Work required ▸ Retype the complete listing exactly as it appears.

Extracted material ▸
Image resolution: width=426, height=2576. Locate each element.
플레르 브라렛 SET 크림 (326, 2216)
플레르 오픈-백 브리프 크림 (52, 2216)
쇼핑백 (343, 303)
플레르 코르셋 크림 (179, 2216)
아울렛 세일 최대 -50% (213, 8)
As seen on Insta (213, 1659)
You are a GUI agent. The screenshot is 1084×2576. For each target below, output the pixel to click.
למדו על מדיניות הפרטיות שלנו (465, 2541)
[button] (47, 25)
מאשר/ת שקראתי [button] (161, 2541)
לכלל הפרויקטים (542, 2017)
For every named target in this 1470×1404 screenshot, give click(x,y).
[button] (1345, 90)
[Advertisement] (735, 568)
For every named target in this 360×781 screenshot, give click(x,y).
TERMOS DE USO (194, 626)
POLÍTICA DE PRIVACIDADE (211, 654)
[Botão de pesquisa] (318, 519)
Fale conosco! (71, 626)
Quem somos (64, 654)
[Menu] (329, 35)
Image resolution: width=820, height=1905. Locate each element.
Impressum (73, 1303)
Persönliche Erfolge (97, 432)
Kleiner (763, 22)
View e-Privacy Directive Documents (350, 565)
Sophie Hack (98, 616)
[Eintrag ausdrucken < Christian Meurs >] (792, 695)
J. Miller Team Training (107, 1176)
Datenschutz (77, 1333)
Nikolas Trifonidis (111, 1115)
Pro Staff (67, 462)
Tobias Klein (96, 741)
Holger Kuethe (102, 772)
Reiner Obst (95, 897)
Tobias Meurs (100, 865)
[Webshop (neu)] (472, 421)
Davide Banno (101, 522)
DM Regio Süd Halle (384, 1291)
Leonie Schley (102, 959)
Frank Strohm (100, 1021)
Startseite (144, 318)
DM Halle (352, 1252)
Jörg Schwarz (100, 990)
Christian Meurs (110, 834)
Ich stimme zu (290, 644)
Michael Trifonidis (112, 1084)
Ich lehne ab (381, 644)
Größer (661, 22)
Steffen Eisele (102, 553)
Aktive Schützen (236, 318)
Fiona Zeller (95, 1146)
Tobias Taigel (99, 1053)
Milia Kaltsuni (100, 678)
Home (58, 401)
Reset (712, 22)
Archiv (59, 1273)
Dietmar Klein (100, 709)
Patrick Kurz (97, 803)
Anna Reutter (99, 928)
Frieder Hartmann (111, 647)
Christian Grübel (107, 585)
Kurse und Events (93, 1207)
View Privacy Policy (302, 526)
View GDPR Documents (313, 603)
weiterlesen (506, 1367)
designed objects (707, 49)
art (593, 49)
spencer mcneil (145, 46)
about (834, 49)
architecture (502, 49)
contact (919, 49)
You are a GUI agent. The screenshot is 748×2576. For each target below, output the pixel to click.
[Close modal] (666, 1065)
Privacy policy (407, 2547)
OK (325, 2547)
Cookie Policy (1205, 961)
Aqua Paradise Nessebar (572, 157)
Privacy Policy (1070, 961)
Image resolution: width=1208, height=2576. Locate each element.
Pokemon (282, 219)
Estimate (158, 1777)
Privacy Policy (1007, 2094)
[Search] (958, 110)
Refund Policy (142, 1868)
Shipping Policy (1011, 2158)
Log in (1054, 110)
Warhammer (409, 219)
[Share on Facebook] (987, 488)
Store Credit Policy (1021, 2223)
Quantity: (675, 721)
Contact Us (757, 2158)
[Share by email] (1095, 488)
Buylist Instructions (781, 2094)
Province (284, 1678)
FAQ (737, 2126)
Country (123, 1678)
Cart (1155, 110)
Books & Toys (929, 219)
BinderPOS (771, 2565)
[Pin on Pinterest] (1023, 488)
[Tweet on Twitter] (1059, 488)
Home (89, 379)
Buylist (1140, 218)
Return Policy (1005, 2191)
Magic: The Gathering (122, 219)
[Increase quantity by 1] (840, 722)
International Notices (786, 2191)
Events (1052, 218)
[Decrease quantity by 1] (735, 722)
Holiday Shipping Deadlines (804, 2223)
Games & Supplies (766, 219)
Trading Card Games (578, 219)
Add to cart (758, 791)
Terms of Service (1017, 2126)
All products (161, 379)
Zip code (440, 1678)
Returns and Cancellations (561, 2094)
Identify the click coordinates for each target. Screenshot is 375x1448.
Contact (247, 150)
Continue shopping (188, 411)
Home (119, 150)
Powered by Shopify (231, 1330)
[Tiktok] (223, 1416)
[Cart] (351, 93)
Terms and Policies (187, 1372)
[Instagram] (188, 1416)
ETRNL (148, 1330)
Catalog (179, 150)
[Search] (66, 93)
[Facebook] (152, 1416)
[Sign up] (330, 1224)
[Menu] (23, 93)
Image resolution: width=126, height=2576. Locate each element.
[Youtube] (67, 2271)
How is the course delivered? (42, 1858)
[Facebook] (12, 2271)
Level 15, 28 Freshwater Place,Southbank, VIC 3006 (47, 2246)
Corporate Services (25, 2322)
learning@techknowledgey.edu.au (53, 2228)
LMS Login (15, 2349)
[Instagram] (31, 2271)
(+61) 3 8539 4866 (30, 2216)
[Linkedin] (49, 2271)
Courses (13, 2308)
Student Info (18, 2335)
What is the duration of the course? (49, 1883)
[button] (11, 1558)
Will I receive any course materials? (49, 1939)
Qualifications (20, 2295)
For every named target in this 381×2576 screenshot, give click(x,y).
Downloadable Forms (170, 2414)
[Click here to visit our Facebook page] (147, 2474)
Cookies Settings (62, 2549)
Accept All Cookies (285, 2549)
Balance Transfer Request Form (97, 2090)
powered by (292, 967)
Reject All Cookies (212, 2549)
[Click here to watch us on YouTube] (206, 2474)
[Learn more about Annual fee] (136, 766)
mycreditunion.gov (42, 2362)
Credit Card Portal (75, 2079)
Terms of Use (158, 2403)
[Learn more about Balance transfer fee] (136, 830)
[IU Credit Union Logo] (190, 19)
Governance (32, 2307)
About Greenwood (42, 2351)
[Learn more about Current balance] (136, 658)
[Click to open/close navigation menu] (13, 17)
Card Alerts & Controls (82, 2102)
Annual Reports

Exercise answer ▸
Image resolution: width=426, height=2576. Locate each element.
플레르 브라렛 SET 크림 (326, 2216)
플레르 오픈-백 브리프 크림 (52, 2216)
쇼핑백 (343, 303)
플레르 코르셋 크림 (179, 2216)
아울렛 세일 최대 -50% (213, 8)
As seen on Insta (213, 1659)
You are a GUI agent. The screenshot is 1084×2576. For each target below, output the pixel to click.
למדו על מדיניות הפרטיות שלנו (465, 2541)
[button] (47, 25)
מאשר/ת שקראתי [button] (161, 2541)
לכלל הפרויקטים (542, 2017)
For every named target in this 1470×1404 screenshot, give click(x,y).
[button] (1345, 90)
[Advertisement] (735, 568)
For every named target in this 360×781 screenshot, give click(x,y).
TERMOS DE USO (194, 626)
POLÍTICA DE PRIVACIDADE (211, 654)
[Botão de pesquisa] (318, 519)
Fale conosco! (71, 626)
Quem somos (64, 654)
[Menu] (329, 35)
Image resolution: width=820, height=1905. Locate each element.
Impressum (73, 1303)
Persönliche Erfolge (97, 432)
Kleiner (763, 22)
View e-Privacy Directive Documents (350, 565)
Sophie Hack (98, 616)
[Eintrag ausdrucken < Christian Meurs >] (792, 695)
J. Miller Team Training (107, 1176)
Datenschutz (77, 1333)
Nikolas Trifonidis (111, 1115)
Pro Staff (67, 462)
Tobias Klein (96, 741)
Holger Kuethe (102, 772)
Reiner Obst (95, 897)
Tobias Meurs (100, 865)
[Webshop (neu)] (472, 421)
Davide Banno (101, 522)
DM Regio Süd Halle (384, 1291)
Leonie Schley (102, 959)
Frank Strohm (100, 1021)
Startseite (144, 318)
DM Halle (352, 1252)
Jörg Schwarz (100, 990)
Christian Meurs (110, 834)
Ich stimme zu (290, 644)
Michael Trifonidis (112, 1084)
Ich lehne ab (381, 644)
Größer (661, 22)
Steffen Eisele (102, 553)
Aktive Schützen (236, 318)
Fiona Zeller (95, 1146)
Tobias Taigel (99, 1053)
Milia Kaltsuni (100, 678)
Home (58, 401)
Reset (712, 22)
Archiv (59, 1273)
Dietmar Klein (100, 709)
Patrick Kurz (97, 803)
Anna Reutter (99, 928)
Frieder Hartmann (111, 647)
Christian Grübel (107, 585)
Kurse und Events (93, 1207)
View Privacy Policy (302, 526)
View GDPR Documents (313, 603)
weiterlesen (506, 1367)
designed objects (707, 49)
art (593, 49)
spencer mcneil (145, 46)
about (834, 49)
architecture (502, 49)
contact (919, 49)
You are a GUI agent. The screenshot is 748×2576. For each target below, output the pixel to click.
[Close modal] (666, 1065)
Privacy policy (407, 2547)
OK (325, 2547)
Cookie Policy (1205, 961)
Aqua Paradise Nessebar (572, 157)
Privacy Policy (1070, 961)
Image resolution: width=1208, height=2576. Locate each element.
Pokemon (282, 219)
Estimate (158, 1777)
Privacy Policy (1007, 2094)
[Search] (958, 110)
Refund Policy (142, 1868)
Shipping Policy (1011, 2158)
Log in (1054, 110)
Warhammer (409, 219)
[Share on Facebook] (987, 488)
Store Credit Policy (1021, 2223)
Quantity: (675, 721)
Contact Us (757, 2158)
[Share by email] (1095, 488)
Buylist Instructions (781, 2094)
Province (284, 1678)
FAQ (737, 2126)
Country (123, 1678)
Cart (1155, 110)
Books & Toys (929, 219)
BinderPOS (771, 2565)
[Pin on Pinterest] (1023, 488)
[Tweet on Twitter] (1059, 488)
Home (89, 379)
Buylist (1140, 218)
Return Policy (1005, 2191)
Magic: The Gathering (122, 219)
[Increase quantity by 1] (840, 722)
International Notices (786, 2191)
Events (1052, 218)
[Decrease quantity by 1] (735, 722)
Holiday Shipping Deadlines (804, 2223)
Games & Supplies (766, 219)
Trading Card Games (578, 219)
Add to cart (758, 791)
Terms of Service (1017, 2126)
All products (161, 379)
Zip code (440, 1678)
Returns and Cancellations (561, 2094)
Identify the click coordinates for each target. Screenshot is 375x1448.
Contact (247, 150)
Continue shopping (188, 411)
Home (119, 150)
Powered by Shopify (231, 1330)
[Tiktok] (223, 1416)
[Cart] (351, 93)
Terms and Policies (187, 1372)
[Instagram] (188, 1416)
ETRNL (148, 1330)
Catalog (179, 150)
[Search] (66, 93)
[Facebook] (152, 1416)
[Sign up] (330, 1224)
[Menu] (23, 93)
Image resolution: width=126, height=2576. Locate each element.
[Youtube] (67, 2271)
How is the course delivered? (42, 1858)
[Facebook] (12, 2271)
Level 15, 28 Freshwater Place,Southbank, VIC 3006 (47, 2246)
Corporate Services (25, 2322)
learning@techknowledgey.edu.au (53, 2228)
LMS Login (15, 2349)
[Instagram] (31, 2271)
(+61) 3 8539 4866 (30, 2216)
[Linkedin] (49, 2271)
Courses (13, 2308)
Student Info (18, 2335)
What is the duration of the course? (49, 1883)
[button] (11, 1558)
Will I receive any course materials? (49, 1939)
Qualifications (20, 2295)
For every named target in this 381×2576 screenshot, give click(x,y).
Downloadable Forms (170, 2414)
[Click here to visit our Facebook page] (147, 2474)
Cookies Settings (62, 2549)
Accept All Cookies (285, 2549)
Balance Transfer Request Form (97, 2090)
powered by (292, 967)
Reject All Cookies (212, 2549)
[Click here to watch us on YouTube] (206, 2474)
[Learn more about Annual fee] (136, 766)
mycreditunion.gov (42, 2362)
Credit Card Portal (75, 2079)
Terms of Use (158, 2403)
[Learn more about Balance transfer fee] (136, 830)
[IU Credit Union Logo] (190, 19)
Governance (32, 2307)
About Greenwood (42, 2351)
[Learn more about Current balance] (136, 658)
[Click to open/close navigation menu] (13, 17)
Card Alerts & Controls (82, 2102)
Annual Reports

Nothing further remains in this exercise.